Coppia dell’acido, Alex Boettcher condannato a 23 anni in appello

MILANO Pena confermata in appello per Alexender Boettcher, l’altra metà della coppia dell’acido: 23 anni di carcere per associazione a delinquere e lesioni gravissime. A marzo 2016 l’ex broker trentaquattrenne è stato ritenuto responsabile, in concorso con l’ex compagna Martina Levato (condannata in appello in un processo collegato a 20 anni di carcere) e con il complice Andrea Magnani, di avere sfigurato con l’acido Stefano Savi e di avere poi tentato di sfregiare allo stesso modo il fotografo Giuliano Carparelli. Alexander ha chiesto «perdono alle vittime», ha «riparato interamente al male che hanno subito», risarcendole con una transazione fuori dal processo per «diversi milioni di euro», e «non gli si può dare, quindi, il massimo della pena come è accaduto in primo grado, ma serve una sanzione giusta», ha concluso la sua arringa l’avvocato Corrado Limentani. Per i giudici 23 anni sono la giusta condanna.

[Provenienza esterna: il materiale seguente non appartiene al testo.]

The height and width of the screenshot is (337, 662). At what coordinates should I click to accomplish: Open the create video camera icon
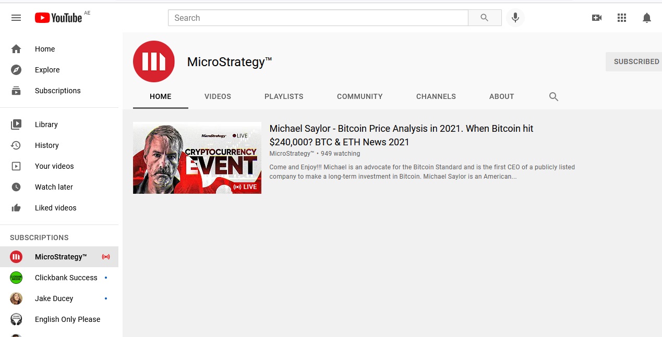click(596, 17)
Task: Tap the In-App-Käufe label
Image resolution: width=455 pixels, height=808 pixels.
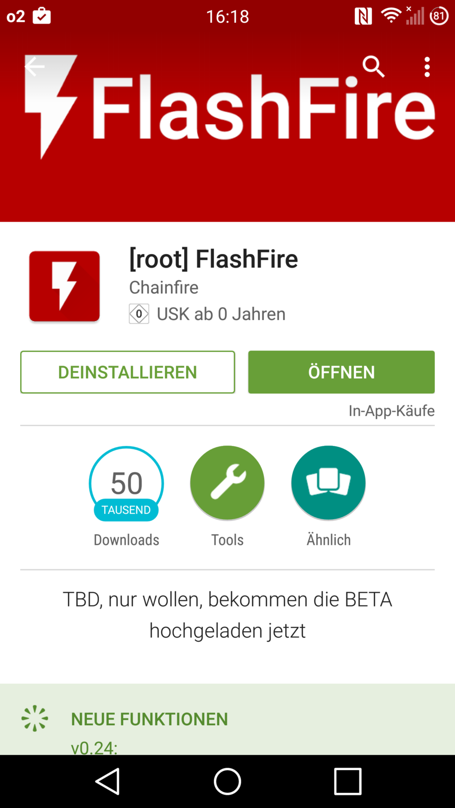Action: [391, 411]
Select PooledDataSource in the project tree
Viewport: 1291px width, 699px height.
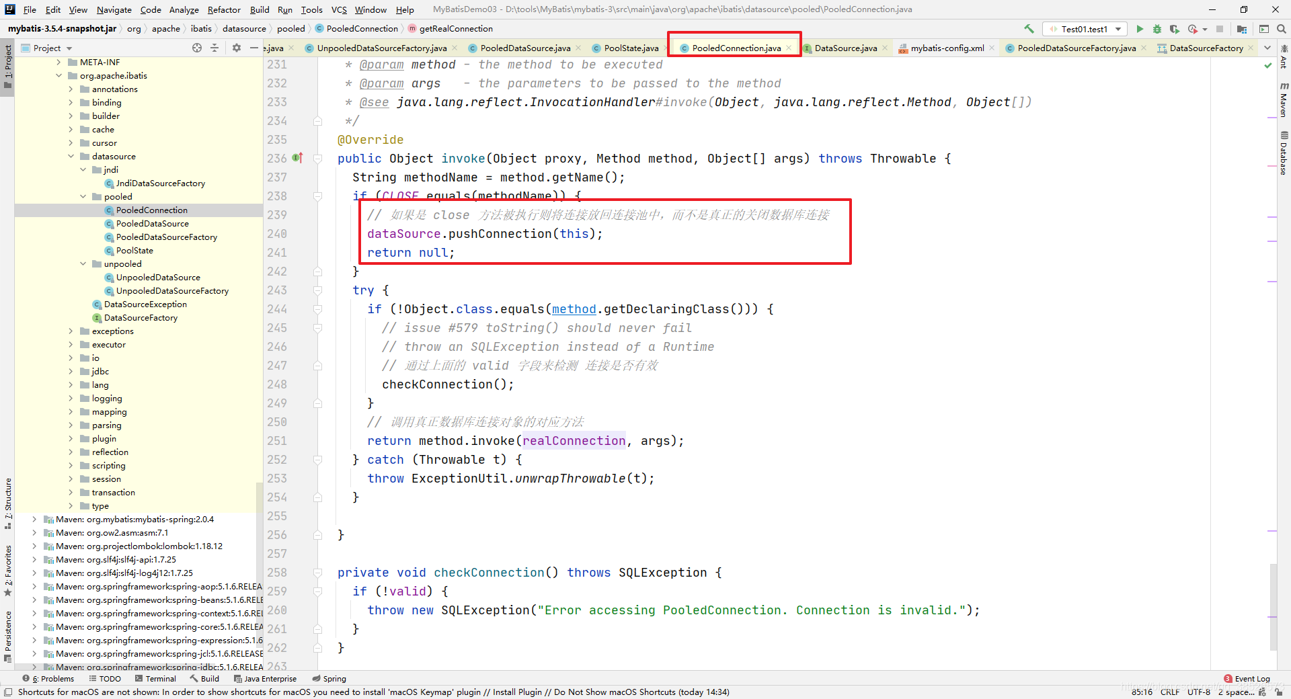pos(152,224)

Boettcher, spiega il suo legale, sperava in un verdetto migliore, ma sa bene che deve «espiare una pena» e ha dunque accettato la sentenza con dignità, era preparato a questa eventualità. Per questo episodio Boettcher è già stato condannato in secondo grado a 14 anni di reclusione. Il sostituto pg di Milano Maria Grazia Omboni nella sua requisitoria ha fatto notare che Martina, condannata già a 20 anni in appello per tutti i blitz con l’acido, «non era vittima e succube di Boettcher come ha voluto presentarsi, ma entrambi hanno agito in modo determinato». Per Boettcher era una «perversa ossessione» colpire, assieme alla ragazza, i giovani che avevano avuto rapporti fugaci con lei», come il fotografo Carparelli conosciuto una sera in discoteca. Il sostituto pg ha inoltre chiesto la trasmissione in Procura del verbale delle dichiarazioni rese dall’ex amante Martina Levato, che con Boettcher ha avuto un figlio, affinché si proceda contro il giovane anche per la tentata evirazione di Antonio Margarito in concorso con l’ex studentessa bocconiana. Lo scorso 10 maggio, su richiesta dell’accusa, la Levato è stata ascoltata davanti alla seconda sezione della Corte d’Appello e ha raccontato, come fa da tempo dopo una prima fase di difesa dell’ex fidanzato, che il «piano perverso» delle aggressioni con l’acido – oltre il tentativo di evirazione di Margarito che risale al 2014 come gli altri attacchi – «proveniva» dalla «mente» di Boettcher. Il pg ha chiesto che i giudici escludano il caso Margarito dalla generica accusa di associazione a delinquere contestata al broker e trasmettano il verbale della Levato ai pm per indagare l’imputato anche per concorso nelle lesioni al giovane studente, che aveva avuto una relazione fugace con l’ex bocconiana. La procura generale, in sostanza, vuole che a carico di Boettcher parta un nuovo procedimento in concorso con la giovane. Questo episodio non era contestato come fatto specifico al broker ma rientrava nell’associazione a delinquere.